Extract:
Stuff Goes Bad:Erlang In Anger

Chapter 9 Tracing

One of the lesser known and absolutely under-used features of Erlang and the BEAM virtual machine is just about how much tracing you can do on there.
 Forget your debuggers, their use is too limited. 1 Tracing makes sense in Erlang at all steps of your system’s life cycle, whether it’s for development or for diagnosing a running production system.

 Erlang有一个不太为人知的但绝对未充分利用的特性:BEAM虚拟机可以让你尽情地trace。
 扔掉你的debuggers吧,他们使用起来限制实在是太多了1。Erlang trace的意义在于你可以trace你系统生命周期的所有步骤,不论是为了开发,还是为了诊断生产环境下运行的系统。

Task set:
1) According to the tracing chapter, why should you forget your debuggers?
2) Extend the tracing chapter on Erlang, picking up right after its last sentence.
The data plays no part here.

Data extract:
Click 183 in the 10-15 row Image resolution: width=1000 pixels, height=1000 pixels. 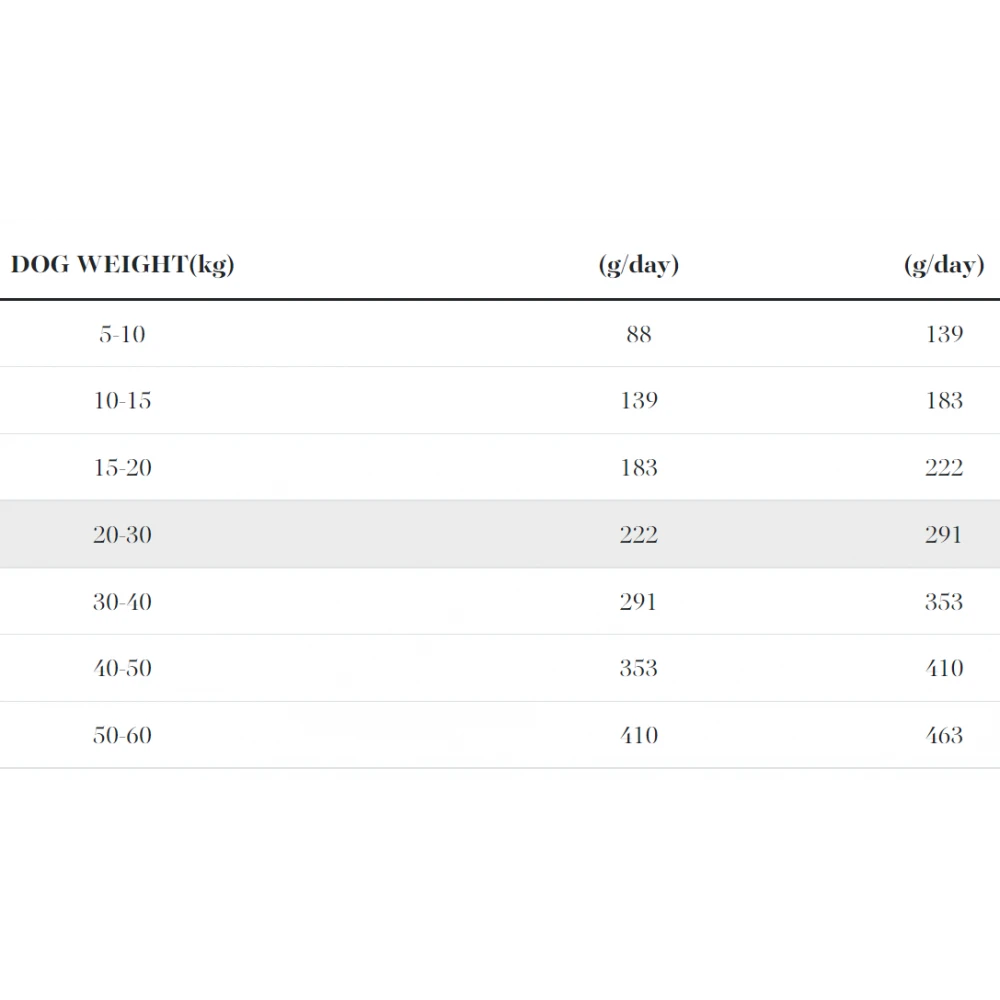(x=943, y=401)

Answers in order:
1) Their use is too limited.

2)
 There are a few options available to trace Erlang programs:
 • sys 2 comes standard with OTP and allows to set custom tracing functions, log all kinds of events, and so on. It’s generally complete and fine to use for development. It suffers a bit in production because it doesn’t redirect IO to remote shells, and doesn’t have rate-limiting capabilities for trace messages. It is still recommended to read the documentation for the module.
 • dbg 3 also comes standard with Erlang/OTP. Its interface is a bit clunky in terms of usability, but it’s entirely good enough to do what you need. The problem with it is that you have to know what you’re doing, because dbg can log absolutely everything on the node and kill one in under two seconds.
 • tracing BIFs are available as part of the erlang module. They’re mostly the raw blocks used by all the applications mentioned in this list, but their lower level of abstraction makes them rather difficult to use.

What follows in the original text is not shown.